Comment # 18 on bug 1187264 from LTC BugProxy

------- Comment From geraldsc@de.ibm.com 2021-06-16 10:33 EDT-------
(In reply to comment #19)
> the STATEFILE.gz is a qemu migrate-to-file so it's a full dump of the state
> of the VM including memory.
>
> actually looking at a few of these stuck VMs the first BUG message printed
> is not even a "Bad page state" but always seems to be "Bad rss-counter state"
>
> llvm11 build:
> [ 3049s] [ 3032.903705] BUG: Bad rss-counter state mm:0000000077185176
> type:MM_FILEPAGES val:-432
> [11742s] [11725.874403] BUG: Bad page state in process clang++  pfn:1e0a01
> [11742s] [11725.874961] BUG: Bad page state in process clang++  pfn:1e0a02
> [11742s] [11725.876569] BUG: Bad page state in process clang++  pfn:1e0a03
> [11742s] [11725.877561] BUG: Bad page state in process clang++  pfn:1e0a04
>
> mongodb build:
> [  229s] [  218.670108] BUG: Bad rss-counter state mm:000000004cfc260c
> type:MM_FILEPAGES val:-256
> [  315s] [  304.902152] BUG: Bad page state in process cc1plus  pfn:148101
> [  315s] [  304.903082] BUG: Bad page state in process cc1plus  pfn:148102
> [  315s] [  304.904555] BUG: Bad page state in process cc1plus  pfn:148103
> [  315s] [  304.905273] BUG: Bad page state in process cc1plus  pfn:148104
> [  315s] [  304.906991] BUG: Bad page state in process cc1plus  pfn:148105
>
> cross-arm-none-gcc11-bootstrap:
> [  320s] [  281.035581] BUG: Bad rss-counter state mm:00000000a12d99da
> type:MM_FILEPAGES val:-256
> [ 1113s] [ 1074.149241] BUG: Bad page state in process cc1plus  pfn:13ff01
> [ 1113s] [ 1074.150288] BUG: Bad page state in process cc1plus  pfn:13ff02
> [ 1113s] [ 1074.150718] BUG: Bad page state in process cc1plus  pfn:13ff03
> [ 1113s] [ 1074.150884] BUG: Bad page state in process cc1plus  pfn:13ff04
>

Again, those messages do not show the complete picture, probably because you
only collect certain loglevels. A simple dmesg output, containing _all_ the
kernel messages would be the very least, for all kind of kernel problems that
you want to report.

A (proper) dump might also not give more information than this, if it was not
collected at the exact time where the problem occurred, which is of course not
possible if the kernel does not panic at this time.
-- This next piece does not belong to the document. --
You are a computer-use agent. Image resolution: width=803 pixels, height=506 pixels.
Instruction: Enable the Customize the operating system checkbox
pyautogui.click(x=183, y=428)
> # A proper dump would contain a vmcore plus a vmlinux with debuginfo.
>
> that would be kdump, but there is no easy way to set this up for our on the
> fly created VMs. The dump that I created was done with qemu migrating the
> stuck VM to a file.

OK, could you please give some instruction on how I would be able to open this
with crash for analysis? To my knowledge, I would certainly always need at
least the vmlinux with debuginfo, which is missing (or is it?), but I never had
to look into qemu dumps.

Or, just forget about that dump, which would be after-the-facts anyway, and
simply provide the dmesg output?

BTW, is this easily reproducible, and can you verify if it also occurs with THP
disabled?